Not a Creature Was Stirring(13)
He climbed the five stone steps to the door of the small house where he had his apartment and searched through his pockets for his key. It was after five and getting dark. He could feel a wet sting against his hands that was the first of this winter’s snow. He was beginning to regret his months of coldness. With the coming of the season, Cavanaugh Street had been transformed. He’d missed Christmas, he realized—not Christmas as it was celebrated in Washington and New York, but real Christmas with children and grandmothers and too much food, with colored lights strung in windows and ribboned wreaths hanging on doors. That, Cavanaugh Street had not lost.
He got the door open—he’d had so much trouble with it because it hadn’t been locked in the first place—and as he swung into the vestibule he heard George Tekamanian fumbling at the first-floor apartment door. Gregor shut the outer door against the wind and waited. George was quick for eighty-six, but he was still eighty-six. And just now, Gregor wanted to talk to someone. Badly.
The door scraped, screeched, popped. George stuck his tiny grey head into the vestibule, looking for all the world like a geriatric punk.
“Krekor,” he said, using the Armenian pronunciation, the way all the old people did. “I thought it was you. Come in, come in. I have the rum punch, yes?”
“Does your doctor let you drink rum punch?”

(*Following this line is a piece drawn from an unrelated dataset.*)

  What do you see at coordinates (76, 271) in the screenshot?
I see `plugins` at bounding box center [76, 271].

“If it was up to my doctor, I’d live on grass.” George swung the door wide and grinned. “Hot rum punch,” he promised. “Real butter. Cholesterol city.”

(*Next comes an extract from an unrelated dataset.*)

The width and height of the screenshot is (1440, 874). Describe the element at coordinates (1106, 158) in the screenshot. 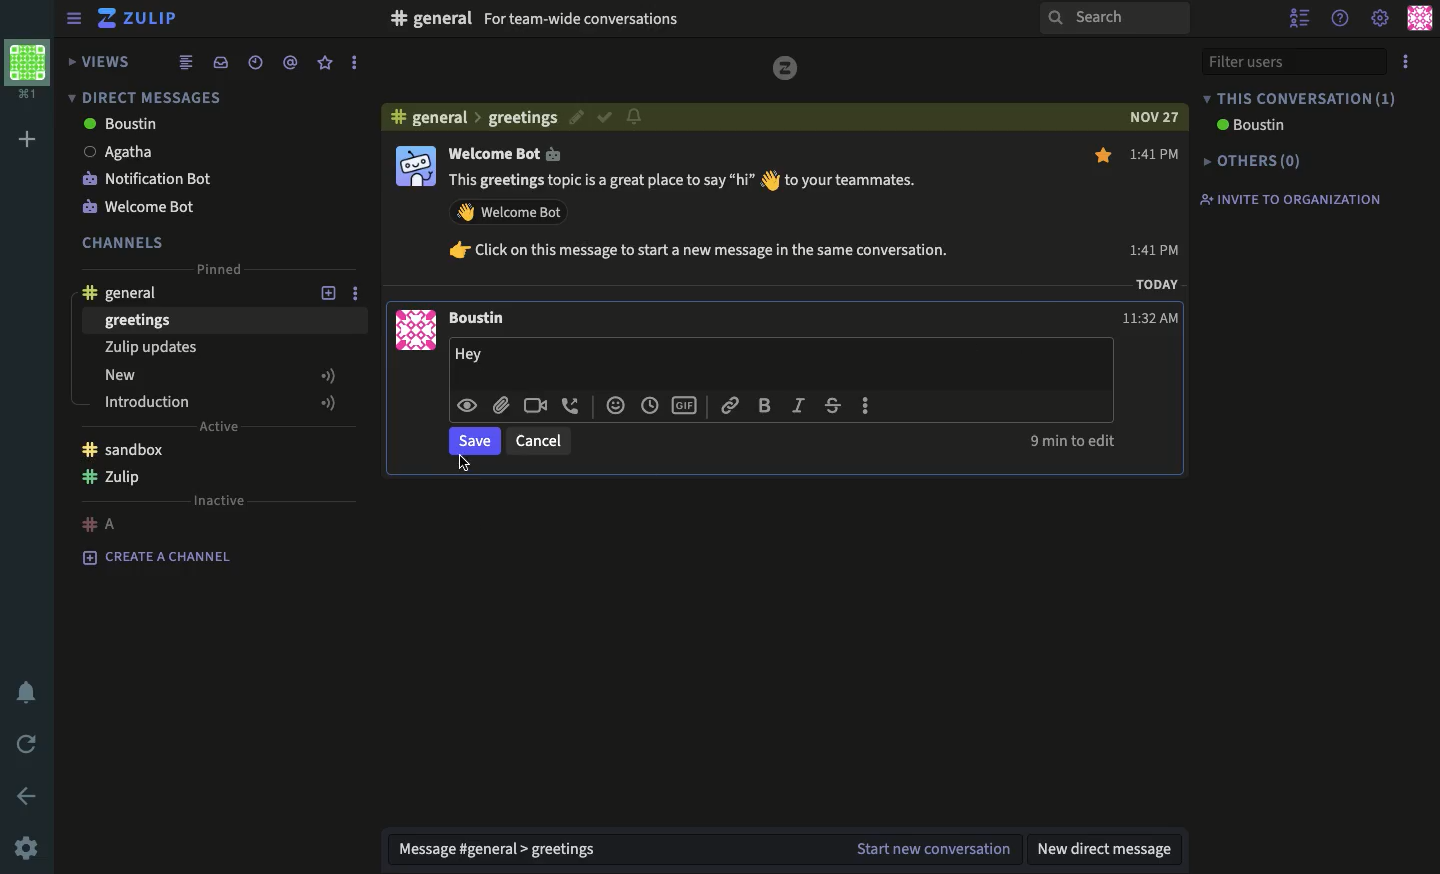

I see `favorite` at that location.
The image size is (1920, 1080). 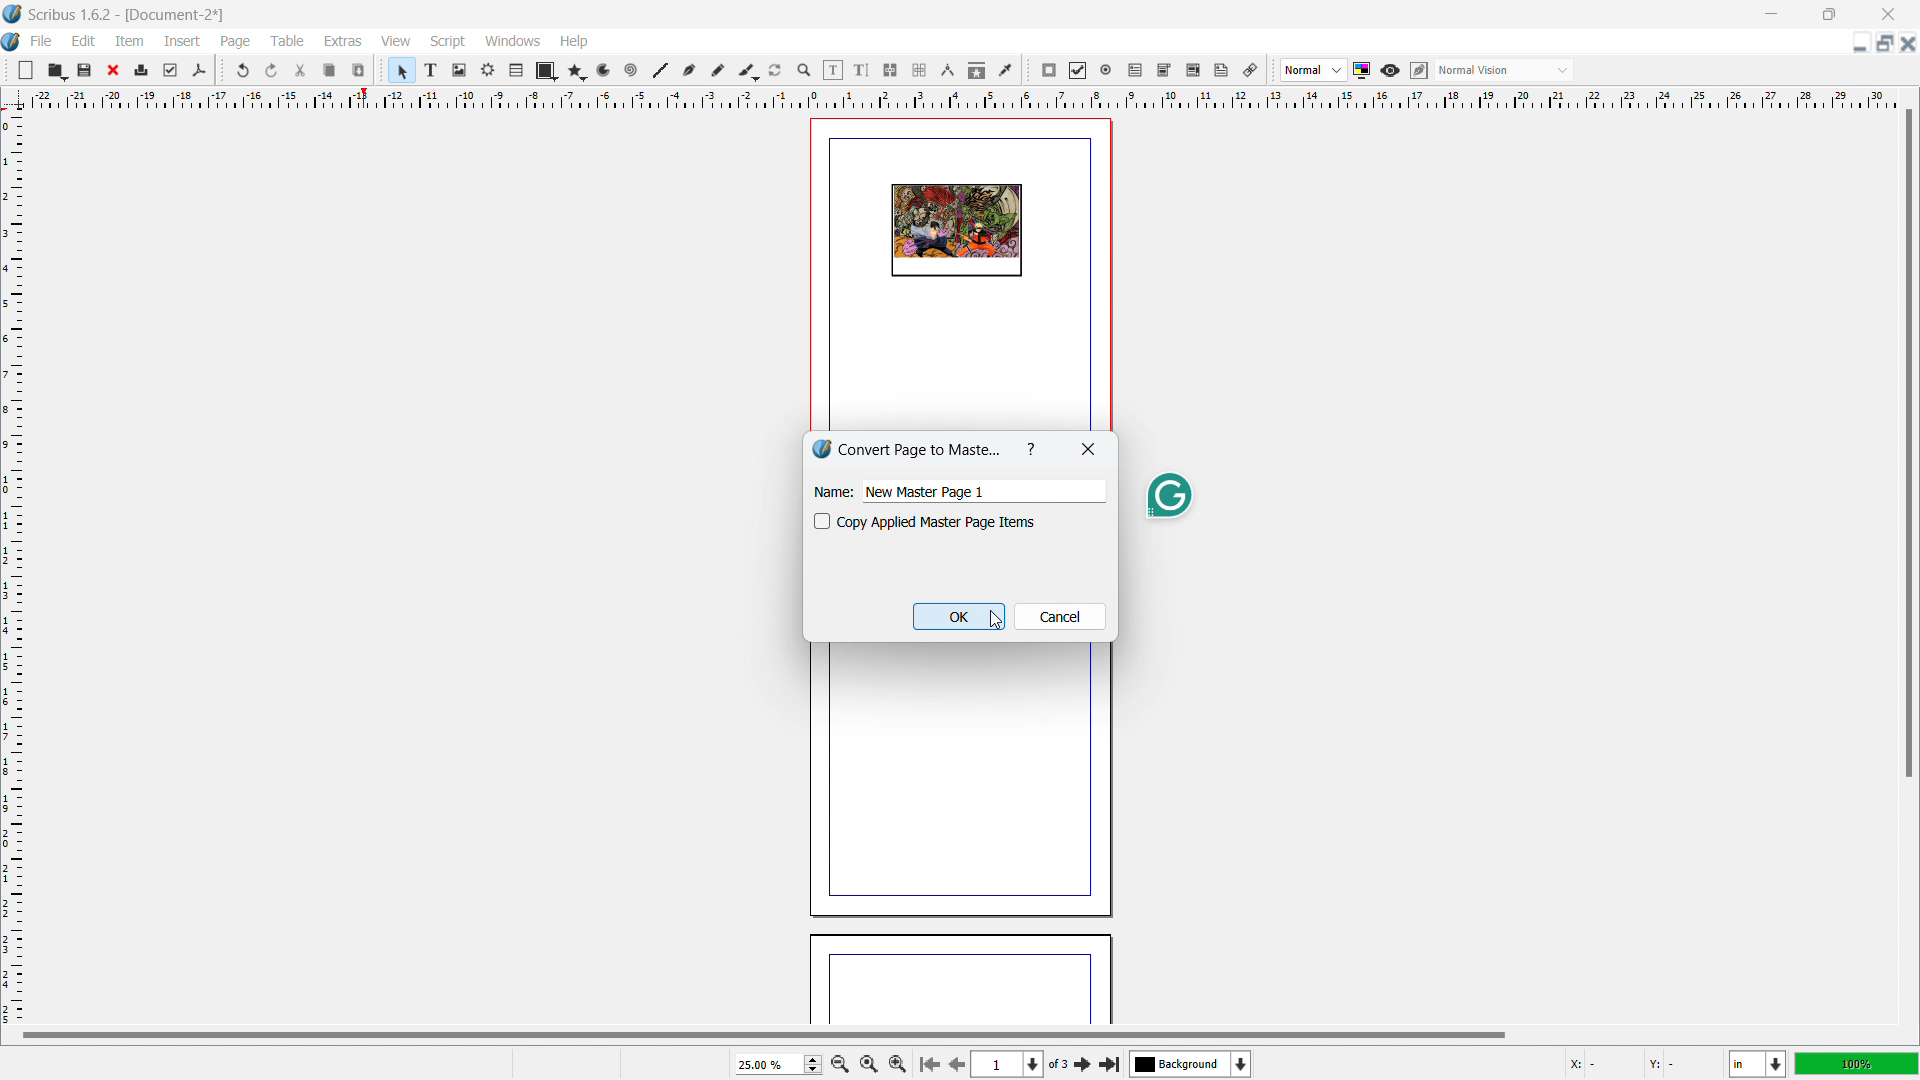 I want to click on select image preview quality, so click(x=1314, y=70).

Gregor shook his shoes off on the vestibule carpet and followed George into the apartment—the Impossible Apartment, he thought of it, because the first time he’d seen it he’d thought he was hallucinating. George’s grandson Martin had made a killing in the stock market—six or seven killings, from the look of it—and since George had adamantly refused to leave Cavanaugh Street for the Main Line, Martin had decided to bring the Main Line to George. George’s apartment had been gutted and remodeled, its rooms made larger and airier, its soft plywood floors replaced with polished oak, its plain walls adorned with plaster moldings. In its present incarnation, it could have been a cover for Metropolitan Home, or a page from one of those catalogs for Yuppies Who Have Everything. Martin had bought George a “total entertainment center” in a walnut cabinet, complete with forty-inch TV and compact disc player. There was also an electric pencil sharpener, an electric waffle maker, an electric yogurt maker, a food processor that did nothing but roll meatballs and a set of sterling silver swizzle sticks in the shape of miniature golf clubs. There were also paintings, but both Gregor and George tried to ignore those. Martin had an unfortunate passion for postmodern art.
The rum punch was in a Baccarat crystal bowl surrounded by half a dozen matching cups—$8,000 worth of glass. The bowl and cups were sitting on a sterling silver serving tray—another $2,000. The tray rested on a butler’s table that looked like a museum quality-antique—with a price tag Gregor couldn’t begin to guess at.
He dropped into a needlepoint-embroidered wing chair. The fire was going, meaning Martin and his wife had been here not long before. The five-pound bag of sugar and the Hostess Twinkies were out, meaning they had been gone long enough for George to get comfortable. Sometimes Gregor wondered why he spent so much time in George’s apartment. It might be the pleasure of George’s company—which was considerable. It might also be envy.
George poured a cup of punch, dropped an immense dab of butter into it, and passed it over to Gregor.
“So,” he said, “you went over to see Father Tibor. How was he?”
Gregor knew better than to think George wanted a report on Tibor’s health. “He wasn’t what I expected,” he said. “I thought—”
“You’d find old Karpakian?”
Gregor smiled. Old Karpakian had been the priest at Holy Trinity while he was growing up—and the smelliest, most malicious old man Gregor had ever known. Armenians are respectful of their priests. Armenia was, after all, the first country to adopt Christianity as a state religion. Karpakian had been that anomaly of anomalies, a priest who was genuinely and universally hated.
Suddenly, Gregor had a flash, a memory that hadn’t surfaced in God only knew how many years. And it was just as funny now as its reality had been on V-E Day.
“Oh, God,” he said, starting to laugh. “George. Do you remember the donkey?”
“Of course I remember the donkey,” George said. “I—” He sat forward in his seat and tried to frown. “Krekor. The donkey. Was that you?”